Of course, bright and early the next morning – around 6:30 to be kind of exact – Ben awakens to the shock of James sitting in their bedroom already waiting for the wannabe cop and munching on remaining bits of breakfast. From there, Ride Along’s plot wants us to believe that James has been working on some kind of case to break up the illegal doings of one “Omar” (a refreshingly frightening Laurence Fishburne who plays the ruthless criminal in a much more convincing way than he did his “Perry White” character in Man of Steel…can anyone say “one of the worst casting decisions ever”?) along with divisional cops Santiago (John Leguizamo) and Miggs (Bryan Callen), and that James is merely going to take this nitwit of a future brother-in-law along with him in the midst of this chaos. Well, things start off bad right out of the gate when Ben checks in with James at the police department before going out on their run; Ben begins playing with everything he can get his hands on, including computer terminals, criminal files and more, before signing a ride along waiver (an accurate element) so he can take this ride with James.

As asinine as I feel Cube is portraying even an undercover cop, his character has quite the day planned for Ben, who seems more interested in blurting out dialogue lines by Denzel Washington in Training Day (which got utterly annoying after a while; even when Cube’s character does some of it). Driving James completely up the wall with his non-stop rhetoric and tantrums, the seasoned detective decides to take a call from dispatch regarding some motorcycles that are parked in a handicapped space outside some bar in order to get the rookie’s feet wet in law enforcement. When they arrive at the bar, a motorcycle gang seems to have laid claim to the parking spaces in front and James instructs Ben to walk over to them and demand that they move – of course what happens is madness, what with the gigantic bikers lifting tiny Kevin Hart off his feet to show their superiority, et al, while Hart’s character confuses a woman for a man because “it” has a beard. Some of this was chuckle-inspiring but far from hysterical or groundbreaking in terms of comedic approach.

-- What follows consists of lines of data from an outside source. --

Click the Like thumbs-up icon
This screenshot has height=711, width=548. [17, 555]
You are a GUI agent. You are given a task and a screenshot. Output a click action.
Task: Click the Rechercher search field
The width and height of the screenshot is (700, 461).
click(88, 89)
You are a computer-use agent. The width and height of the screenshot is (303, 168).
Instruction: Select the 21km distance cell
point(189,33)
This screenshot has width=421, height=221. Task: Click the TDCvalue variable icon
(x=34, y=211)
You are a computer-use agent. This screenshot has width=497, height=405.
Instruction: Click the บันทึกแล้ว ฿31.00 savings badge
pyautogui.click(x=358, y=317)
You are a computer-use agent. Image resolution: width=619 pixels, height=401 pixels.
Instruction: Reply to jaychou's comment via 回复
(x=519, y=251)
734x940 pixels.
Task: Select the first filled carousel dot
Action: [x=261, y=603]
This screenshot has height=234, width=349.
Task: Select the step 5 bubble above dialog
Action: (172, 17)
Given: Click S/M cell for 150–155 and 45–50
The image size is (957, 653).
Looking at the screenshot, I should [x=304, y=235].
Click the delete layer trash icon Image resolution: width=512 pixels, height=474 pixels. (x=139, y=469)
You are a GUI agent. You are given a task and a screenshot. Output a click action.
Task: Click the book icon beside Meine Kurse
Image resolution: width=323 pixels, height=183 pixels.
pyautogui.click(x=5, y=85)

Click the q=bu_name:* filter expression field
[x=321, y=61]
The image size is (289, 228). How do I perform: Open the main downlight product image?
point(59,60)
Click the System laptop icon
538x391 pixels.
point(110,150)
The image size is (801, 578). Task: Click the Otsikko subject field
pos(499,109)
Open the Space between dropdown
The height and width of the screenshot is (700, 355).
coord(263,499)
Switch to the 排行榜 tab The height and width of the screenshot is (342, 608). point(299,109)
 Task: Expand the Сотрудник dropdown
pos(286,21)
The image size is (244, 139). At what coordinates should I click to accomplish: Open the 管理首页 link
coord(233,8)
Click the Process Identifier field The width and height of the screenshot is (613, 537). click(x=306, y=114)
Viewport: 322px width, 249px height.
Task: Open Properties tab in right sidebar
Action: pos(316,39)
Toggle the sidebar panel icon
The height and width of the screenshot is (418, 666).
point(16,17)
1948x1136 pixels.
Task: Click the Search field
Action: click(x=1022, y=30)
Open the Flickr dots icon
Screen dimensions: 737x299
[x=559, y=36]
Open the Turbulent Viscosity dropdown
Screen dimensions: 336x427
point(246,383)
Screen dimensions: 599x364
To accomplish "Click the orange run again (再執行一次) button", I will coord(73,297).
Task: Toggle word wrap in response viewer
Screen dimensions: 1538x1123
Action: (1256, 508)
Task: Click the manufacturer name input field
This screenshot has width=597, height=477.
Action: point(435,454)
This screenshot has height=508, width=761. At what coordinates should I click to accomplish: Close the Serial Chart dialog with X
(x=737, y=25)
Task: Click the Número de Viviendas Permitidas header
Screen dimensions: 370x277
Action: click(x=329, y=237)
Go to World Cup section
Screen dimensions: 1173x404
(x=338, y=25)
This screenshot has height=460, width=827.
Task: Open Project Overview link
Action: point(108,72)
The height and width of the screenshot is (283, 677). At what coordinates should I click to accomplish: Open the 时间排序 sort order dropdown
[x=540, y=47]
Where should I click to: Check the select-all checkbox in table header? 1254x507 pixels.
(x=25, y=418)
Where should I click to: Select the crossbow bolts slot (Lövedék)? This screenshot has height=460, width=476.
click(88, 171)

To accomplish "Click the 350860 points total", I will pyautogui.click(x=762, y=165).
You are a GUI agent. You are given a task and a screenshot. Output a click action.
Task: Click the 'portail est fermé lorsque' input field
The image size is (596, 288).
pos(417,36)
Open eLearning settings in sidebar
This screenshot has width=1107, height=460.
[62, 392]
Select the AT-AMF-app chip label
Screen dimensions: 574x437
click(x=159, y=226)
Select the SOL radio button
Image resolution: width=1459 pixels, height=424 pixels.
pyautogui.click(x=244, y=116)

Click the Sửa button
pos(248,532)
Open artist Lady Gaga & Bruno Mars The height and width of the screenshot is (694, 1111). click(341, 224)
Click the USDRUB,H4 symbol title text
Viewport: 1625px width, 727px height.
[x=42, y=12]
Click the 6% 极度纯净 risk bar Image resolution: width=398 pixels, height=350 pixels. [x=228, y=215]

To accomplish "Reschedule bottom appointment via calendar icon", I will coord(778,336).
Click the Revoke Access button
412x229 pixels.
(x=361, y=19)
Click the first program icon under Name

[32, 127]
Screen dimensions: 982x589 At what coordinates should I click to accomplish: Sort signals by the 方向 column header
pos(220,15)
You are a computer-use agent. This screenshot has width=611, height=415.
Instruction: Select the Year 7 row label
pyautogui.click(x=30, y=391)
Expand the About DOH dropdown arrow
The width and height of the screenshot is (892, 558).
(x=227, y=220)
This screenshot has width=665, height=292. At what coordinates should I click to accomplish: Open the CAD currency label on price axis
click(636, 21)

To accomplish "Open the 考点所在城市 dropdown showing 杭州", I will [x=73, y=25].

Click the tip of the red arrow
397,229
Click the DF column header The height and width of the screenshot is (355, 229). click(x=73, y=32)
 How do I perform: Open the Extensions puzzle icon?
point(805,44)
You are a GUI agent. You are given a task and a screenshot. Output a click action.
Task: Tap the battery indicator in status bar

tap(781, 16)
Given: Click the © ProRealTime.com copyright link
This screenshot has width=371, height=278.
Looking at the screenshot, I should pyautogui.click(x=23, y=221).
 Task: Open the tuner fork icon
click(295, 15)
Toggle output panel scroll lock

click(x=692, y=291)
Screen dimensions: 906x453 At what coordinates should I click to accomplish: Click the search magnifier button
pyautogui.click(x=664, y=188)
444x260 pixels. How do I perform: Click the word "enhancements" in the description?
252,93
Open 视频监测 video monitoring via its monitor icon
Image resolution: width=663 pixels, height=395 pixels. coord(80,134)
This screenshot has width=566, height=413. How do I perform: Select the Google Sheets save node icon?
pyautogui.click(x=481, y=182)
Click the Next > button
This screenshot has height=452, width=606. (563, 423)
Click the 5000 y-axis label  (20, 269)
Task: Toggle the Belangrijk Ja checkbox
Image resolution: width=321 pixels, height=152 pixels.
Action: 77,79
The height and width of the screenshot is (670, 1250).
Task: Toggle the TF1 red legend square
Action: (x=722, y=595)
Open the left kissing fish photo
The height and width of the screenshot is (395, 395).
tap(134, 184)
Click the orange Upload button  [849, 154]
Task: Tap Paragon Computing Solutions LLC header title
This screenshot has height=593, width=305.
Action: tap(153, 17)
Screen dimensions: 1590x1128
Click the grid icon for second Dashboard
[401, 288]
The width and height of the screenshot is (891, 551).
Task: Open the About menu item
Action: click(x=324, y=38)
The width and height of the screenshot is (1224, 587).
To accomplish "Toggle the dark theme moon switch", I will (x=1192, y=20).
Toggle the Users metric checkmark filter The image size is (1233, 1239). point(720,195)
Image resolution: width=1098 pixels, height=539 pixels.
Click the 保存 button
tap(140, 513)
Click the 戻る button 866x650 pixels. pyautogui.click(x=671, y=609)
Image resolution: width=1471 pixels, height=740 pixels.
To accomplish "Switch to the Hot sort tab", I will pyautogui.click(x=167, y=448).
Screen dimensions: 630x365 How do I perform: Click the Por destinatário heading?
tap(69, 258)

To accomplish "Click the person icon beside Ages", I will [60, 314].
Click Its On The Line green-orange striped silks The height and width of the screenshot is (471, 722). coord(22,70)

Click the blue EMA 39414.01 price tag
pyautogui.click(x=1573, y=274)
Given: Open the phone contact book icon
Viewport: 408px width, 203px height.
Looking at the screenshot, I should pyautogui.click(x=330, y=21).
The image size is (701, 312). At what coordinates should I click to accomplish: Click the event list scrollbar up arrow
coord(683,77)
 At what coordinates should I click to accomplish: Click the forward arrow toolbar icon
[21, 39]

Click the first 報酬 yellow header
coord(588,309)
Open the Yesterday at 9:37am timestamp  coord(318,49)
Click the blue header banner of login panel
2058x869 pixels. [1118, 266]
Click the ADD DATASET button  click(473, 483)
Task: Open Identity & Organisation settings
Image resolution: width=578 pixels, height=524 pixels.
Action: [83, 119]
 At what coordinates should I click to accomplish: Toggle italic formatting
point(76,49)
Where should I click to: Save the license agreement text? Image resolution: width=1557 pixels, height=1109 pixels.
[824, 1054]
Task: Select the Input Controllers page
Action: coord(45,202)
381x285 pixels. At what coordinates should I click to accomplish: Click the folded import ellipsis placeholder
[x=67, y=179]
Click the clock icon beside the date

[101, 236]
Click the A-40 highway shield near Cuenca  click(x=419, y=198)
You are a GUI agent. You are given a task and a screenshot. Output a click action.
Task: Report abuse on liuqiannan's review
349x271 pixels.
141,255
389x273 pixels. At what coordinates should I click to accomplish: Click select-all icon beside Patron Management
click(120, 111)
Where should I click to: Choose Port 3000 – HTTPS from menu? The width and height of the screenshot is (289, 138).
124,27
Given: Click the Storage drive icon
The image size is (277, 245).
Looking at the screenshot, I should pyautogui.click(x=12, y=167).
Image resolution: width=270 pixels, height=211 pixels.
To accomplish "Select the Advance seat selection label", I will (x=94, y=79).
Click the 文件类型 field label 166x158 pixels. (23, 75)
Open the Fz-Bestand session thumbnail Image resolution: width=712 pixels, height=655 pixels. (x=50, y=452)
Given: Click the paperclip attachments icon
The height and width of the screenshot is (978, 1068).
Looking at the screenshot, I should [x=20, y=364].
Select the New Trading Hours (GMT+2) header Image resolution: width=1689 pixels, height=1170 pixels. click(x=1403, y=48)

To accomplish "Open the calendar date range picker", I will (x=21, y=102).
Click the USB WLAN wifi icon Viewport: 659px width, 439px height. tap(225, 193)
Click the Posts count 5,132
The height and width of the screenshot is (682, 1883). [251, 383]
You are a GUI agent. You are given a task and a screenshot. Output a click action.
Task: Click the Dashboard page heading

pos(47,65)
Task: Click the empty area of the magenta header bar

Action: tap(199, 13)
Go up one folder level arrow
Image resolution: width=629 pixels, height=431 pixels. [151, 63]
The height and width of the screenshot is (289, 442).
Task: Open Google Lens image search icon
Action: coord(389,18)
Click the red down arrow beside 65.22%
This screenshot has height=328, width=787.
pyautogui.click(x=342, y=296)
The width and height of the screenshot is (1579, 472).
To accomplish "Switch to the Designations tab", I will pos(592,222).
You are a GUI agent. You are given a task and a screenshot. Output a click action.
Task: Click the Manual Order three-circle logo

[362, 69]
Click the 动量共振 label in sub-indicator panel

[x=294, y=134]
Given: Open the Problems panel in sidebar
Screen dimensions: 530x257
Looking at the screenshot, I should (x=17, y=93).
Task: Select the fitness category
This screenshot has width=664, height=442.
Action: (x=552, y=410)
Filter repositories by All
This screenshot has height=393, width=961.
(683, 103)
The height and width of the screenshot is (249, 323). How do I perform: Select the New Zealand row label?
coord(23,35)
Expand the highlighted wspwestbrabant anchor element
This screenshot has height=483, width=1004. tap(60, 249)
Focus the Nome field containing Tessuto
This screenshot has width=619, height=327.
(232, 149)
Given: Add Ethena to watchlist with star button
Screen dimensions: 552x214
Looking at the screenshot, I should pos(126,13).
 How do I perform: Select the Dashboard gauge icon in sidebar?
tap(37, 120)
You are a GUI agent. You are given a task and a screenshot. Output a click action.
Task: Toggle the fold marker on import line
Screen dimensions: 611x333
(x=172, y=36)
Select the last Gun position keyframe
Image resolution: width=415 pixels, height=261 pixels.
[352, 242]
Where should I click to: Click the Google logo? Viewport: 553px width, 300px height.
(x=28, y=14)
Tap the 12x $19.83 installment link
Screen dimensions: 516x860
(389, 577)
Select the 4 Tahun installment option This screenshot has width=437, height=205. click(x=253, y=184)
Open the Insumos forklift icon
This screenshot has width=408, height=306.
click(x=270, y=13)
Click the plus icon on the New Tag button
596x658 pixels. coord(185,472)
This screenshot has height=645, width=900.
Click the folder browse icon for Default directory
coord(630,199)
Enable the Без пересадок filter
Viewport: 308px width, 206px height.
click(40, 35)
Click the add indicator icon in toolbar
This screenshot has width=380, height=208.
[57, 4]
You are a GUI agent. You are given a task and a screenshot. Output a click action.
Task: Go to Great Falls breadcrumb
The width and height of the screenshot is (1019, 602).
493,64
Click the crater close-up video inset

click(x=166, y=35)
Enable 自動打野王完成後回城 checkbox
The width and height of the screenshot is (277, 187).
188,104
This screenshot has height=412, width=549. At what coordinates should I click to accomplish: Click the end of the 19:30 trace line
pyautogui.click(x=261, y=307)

The remainder of Ride Along concentrates on Ben driving James so nuts during this, well, ride along, that the cop can’t take much more…it’s clear this guy isn’t cut out for police work, but James continues to put him in situation after situation which are simply not funny. At one point, the duo enter a gun supply shop where James introduces Ben to the female owner, only to be totally embarrassed when this pint-sized partner of his attempts to fire any kind of weapon in the store’s shooting gallery. Perhaps funniest of this sequence was when Hart’s character gets blown nearly through the back wall after attempting to discharge a 12-guage shotgun, the blast from the weapon’s kick sending the prospective cop catapulting backwards. But to call this “funny” is really pushing it. Making things even dumber is when Ben thinks he picked up on a clue connecting this Omar James is looking for and the female owner of the gun store – the notion is just so totally out there and ridiculous, but Story runs with it in the narrative to the point Hart’s character keeps throwing it in Cube’s character’s face for pretty much the remainder of the film. Annoying doesn’t begin to describe Hart in these scenes.

As the duo seem to close in on the whereabouts of this Omar – and honestly by this point in the film, you won’t even care – they enter one of Atlanta’s ghetto playgrounds where James attempts to find one “Runflat” (Jay Paraoah), a known associate of Omar’s, or something, who may know his whereabouts. Meanwhile, James has Ben attempt to ask some kids playing basketball for information about Runflat, one of which is one of Runflat’s brothers; of course, some more insults about Hart’s physical height transpire here out of the mouths of this kid (featured in the trailer for the film) but embarrassingly the scene ends with the kid screaming out for help because this “molester” (Ben) tried to “touch him,” garnering the attention of all the thugs in the playground and surrounding area. I see what Story was attempting to do here, but it didn’t work; Hart is so difficult to watch in these scenes running away and crying like a two-year-old imbecile that the sequences come off as dumb.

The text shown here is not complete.